_GIVEN INSTRUCTION_. Recast every line of the material below as a Markdown table with the columns "Row" and "Line", numbering the rows in order and leaving out blank lines.

_RECORD SET_.

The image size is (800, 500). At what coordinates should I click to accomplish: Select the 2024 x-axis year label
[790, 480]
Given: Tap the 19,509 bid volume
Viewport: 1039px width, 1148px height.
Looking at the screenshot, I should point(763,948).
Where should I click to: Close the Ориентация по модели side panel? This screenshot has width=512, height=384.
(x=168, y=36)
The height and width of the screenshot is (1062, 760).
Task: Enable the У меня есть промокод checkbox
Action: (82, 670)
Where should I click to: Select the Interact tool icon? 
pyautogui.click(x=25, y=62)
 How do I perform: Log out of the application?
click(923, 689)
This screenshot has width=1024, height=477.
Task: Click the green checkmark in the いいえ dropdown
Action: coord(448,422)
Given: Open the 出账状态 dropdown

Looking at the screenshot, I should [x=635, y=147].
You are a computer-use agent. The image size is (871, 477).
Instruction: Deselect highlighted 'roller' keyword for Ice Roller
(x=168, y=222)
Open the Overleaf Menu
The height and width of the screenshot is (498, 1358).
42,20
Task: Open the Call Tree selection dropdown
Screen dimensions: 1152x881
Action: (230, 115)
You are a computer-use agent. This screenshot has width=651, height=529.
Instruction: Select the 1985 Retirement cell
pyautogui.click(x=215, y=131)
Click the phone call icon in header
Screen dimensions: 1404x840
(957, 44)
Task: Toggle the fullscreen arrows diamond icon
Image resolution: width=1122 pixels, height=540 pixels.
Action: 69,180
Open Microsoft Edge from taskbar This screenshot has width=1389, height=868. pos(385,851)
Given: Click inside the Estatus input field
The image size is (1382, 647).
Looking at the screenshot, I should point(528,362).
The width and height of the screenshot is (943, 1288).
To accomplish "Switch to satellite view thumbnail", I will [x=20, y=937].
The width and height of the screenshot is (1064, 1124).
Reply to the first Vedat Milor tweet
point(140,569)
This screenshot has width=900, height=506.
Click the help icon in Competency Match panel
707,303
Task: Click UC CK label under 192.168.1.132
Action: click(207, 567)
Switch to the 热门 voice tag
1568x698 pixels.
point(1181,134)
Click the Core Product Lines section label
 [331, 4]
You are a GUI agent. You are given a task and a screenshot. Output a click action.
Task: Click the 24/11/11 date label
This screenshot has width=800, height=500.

_TASK OUTPUT_.
| Row | Line |
|---|---|
| 1 | The image size is (800, 500). At what coordinates should I click to accomplish: Select the 2024 x-axis year label |
| 2 | [790, 480] |
| 3 | Given: Tap the 19,509 bid volume |
| 4 | Viewport: 1039px width, 1148px height. |
| 5 | Looking at the screenshot, I should point(763,948). |
| 6 | Where should I click to: Close the Ориентация по модели side panel? This screenshot has width=512, height=384. |
| 7 | (x=168, y=36) |
| 8 | The height and width of the screenshot is (1062, 760). |
| 9 | Task: Enable the У меня есть промокод checkbox |
| 10 | Action: (82, 670) |
| 11 | Where should I click to: Select the Interact tool icon?  |
| 12 | pyautogui.click(x=25, y=62) |
| 13 |  How do I perform: Log out of the application? |
| 14 | click(923, 689) |
| 15 | This screenshot has width=1024, height=477. |
| 16 | Task: Click the green checkmark in the いいえ dropdown |
| 17 | Action: coord(448,422) |
| 18 | Given: Open the 出账状态 dropdown |
| 19 | Looking at the screenshot, I should [x=635, y=147]. |
| 20 | You are a computer-use agent. The image size is (871, 477). |
| 21 | Instruction: Deselect highlighted 'roller' keyword for Ice Roller |
| 22 | (x=168, y=222) |
| 23 | Open the Overleaf Menu |
| 24 | The height and width of the screenshot is (498, 1358). |
| 25 | 42,20 |
| 26 | Task: Open the Call Tree selection dropdown |
| 27 | Screen dimensions: 1152x881 |
| 28 | Action: (230, 115) |
| 29 | You are a computer-use agent. This screenshot has width=651, height=529. |
| 30 | Instruction: Select the 1985 Retirement cell |
| 31 | pyautogui.click(x=215, y=131) |
| 32 | Click the phone call icon in header |
| 33 | Screen dimensions: 1404x840 |
| 34 | (957, 44) |
| 35 | Task: Toggle the fullscreen arrows diamond icon |
| 36 | Image resolution: width=1122 pixels, height=540 pixels. |
| 37 | Action: 69,180 |
| 38 | Open Microsoft Edge from taskbar This screenshot has width=1389, height=868. pos(385,851) |
| 39 | Given: Click inside the Estatus input field |
| 40 | The image size is (1382, 647). |
| 41 | Looking at the screenshot, I should point(528,362). |
| 42 | The width and height of the screenshot is (943, 1288). |
| 43 | To accomplish "Switch to satellite view thumbnail", I will [x=20, y=937]. |
| 44 | The width and height of the screenshot is (1064, 1124). |
| 45 | Reply to the first Vedat Milor tweet |
| 46 | point(140,569) |
| 47 | This screenshot has width=900, height=506. |
| 48 | Click the help icon in Competency Match panel |
| 49 | 707,303 |
| 50 | Task: Click UC CK label under 192.168.1.132 |
| 51 | Action: click(207, 567) |
| 52 | Switch to the 热门 voice tag |
| 53 | 1568x698 pixels. |
| 54 | point(1181,134) |
| 55 | Click the Core Product Lines section label |
| 56 |  [331, 4] |
| 57 | You are a GUI agent. You are given a task and a screenshot. Output a click action. |
| 58 | Task: Click the 24/11/11 date label |
| 59 | This screenshot has width=800, height=500. |